Immense incendie à l’asile de Longue-Pointe, à Montréal
Peut-être vous souvenez-vous, nous avions fait une visite, bouleversante, de l’hôpital psychiatrique de Longue-Pointe, l’été dernier. Le journaliste Léon Ledieu nous offrait aussi un témoignage sur la folie dans deux articles, un premier le 23 août dernier, et l’autre le lendemain.
Le 6 mai 1890, cet asile est rasé. Il s’agirait du pire incendie dans l’histoire de Montréal quant aux pertes humaines, quelque 100 personnes. On mettra du temps à évaluer le nombre de morts.
Le 8 mai, La Patrie écrit : «Thérèse, la nièce supérieure de l’asile St-Jean-de-Dieu, dit que pour le présent il est impossible de dire le nombre des victimes qui ont péri dans l’incendie de l’asile. Il est certain, cependant, que cinq religieuses ont perdu la vie. Ce sont les sœurs Marie Gravel, Louise Gravel, Demérise Gilbert, Lumina Bouthillier et Victoria McNichols. […] On suppose que cent personnes ont péri.
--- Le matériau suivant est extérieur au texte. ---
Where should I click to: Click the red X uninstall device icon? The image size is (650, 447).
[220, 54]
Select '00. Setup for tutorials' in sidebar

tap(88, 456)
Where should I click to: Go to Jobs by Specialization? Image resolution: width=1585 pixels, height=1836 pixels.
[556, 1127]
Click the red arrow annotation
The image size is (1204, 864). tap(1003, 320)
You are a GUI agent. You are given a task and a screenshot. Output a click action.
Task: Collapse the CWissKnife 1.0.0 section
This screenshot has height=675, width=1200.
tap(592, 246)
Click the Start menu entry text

Mais, depuis ce temps, 35 ont été retrouvées. Quelques-uns des aliénés ont été trouvés errants par la campagne. Un pauvre fou a été arrêté près du réservoir sur la rue McTavish. Clémence Leblanc, âgée de 42 ans, qui s’est enfuie de l’asile, a été trouvée à Beauharnois hier et ramenée à Montréal. Elle dit qu’elle est âgée de 144 ans, qu’elle était chargée de prendre soin des aliénées et qu’elle a sauvé plusieurs millions de victimes lors de l’incendie.»
Dans La Tribune du 16 mai 1890, on y lit :
Les patients de l’asile St Jean de Dieu ont été envoyés aux endroits suivants : Dépendances de l’asile, 300; buanderie, 115; chez les Frères (St Benoît), 42; couvent de St-Isidore, 150; à l’école, 60; chez les Jésuites, 52; Mille-Fleurs, 17.
Les sœurs font tous leurs efforts pour rassembler leurs patients qui ont été envoyés chez les habitants du voisinage.
Jusqu’à présent on a constaté la présence de 1182 sur un total enregistré de 1297, ce qui laisse une différence de 115.
Il est encore impossible de fixer exactement le nombre des morts. […]
À l’endroit où le plus grand nombre des femmes ont péri se trouvait un amas de linge, de lits, etc., couvert de briques brûlant encore. L’odeur qui se dégage de ces débris est si répugnante et le danger que l’on court auprès des murs chancelants est si grand qu’il sera sans doute impossible de faire des fouilles complètes avant quelques jours. Et alors les cadavres seront réduits en cendres.
Dans l’aile du côté ouest et en d’autres endroits, les ruines brûlent toujours et dégagent une fumée épaisse. Le coffre-fort contenant tous les documents officiels, ainsi que la liste des noms des aliénés, se trouve dans les décombres. Il sera impossible de connaître le nombre de morts avant que ce coffre-fort soit retrouvé.
Une sœur du couvent St-Isidore prétend connaître les noms d’un grand nombre de patients disparus, mais elle refuse de les citer, de crainte d’affliger inutilement les parents, car tous les jours la police ou les particuliers ramènent des échappés. […]
Quatre aliénés, une demi-heure environ après le commencement de l’incendie, ont pris un cocher de place stationné aux environs de l’asile et se sont fait conduire à Montréal. Notre cocher ne savait pas du tout à qui il avait à faire et il promena ces messieurs pendant 3 heures dans la ville.
Fatigué enfin de cette course sans but, il leur demanda où ils voulaient aller. La réponse est facile à deviner. Les aliénés ne savaient pas où aller et n’avaient naturellement pas d’argent pour payer. De là grande colère du cocher qui conduisait ces clients récalcitrants au poste de police. Qu’on se figure sa stupéfaction lorsqu’il apprit qu’il avait promené toute [sic] l’après-midi quatre fous de l’asile.
Un grand nombre d’hôteliers ont été aussi victimes de cette évasion d’aliénés. Ces messieurs ont fait des consommations aux dépens du roi de Prusse; il fallait bien se contenter de leurs remerciements quelque peu équivoques.
Le 6 juin 1890, La Tribune de Saint-Hyacinthe écrit : «Le nombre exact des personnes qui ont perdu la vie dans l’incendie de l’asile de la Longue Pointe, tel que prouvé par la Révérende sœur Thérèse, est de 56 : 5 sœurs converses et 51 patientes.»
L’illustration publiée dans Le Monde illustré du 17 mai 1890 est accessible sur le site de Bibliothèque et Archives nationales du Québec, au descripteur «Incendies».
Contribution à une histoire de la folie au Québec.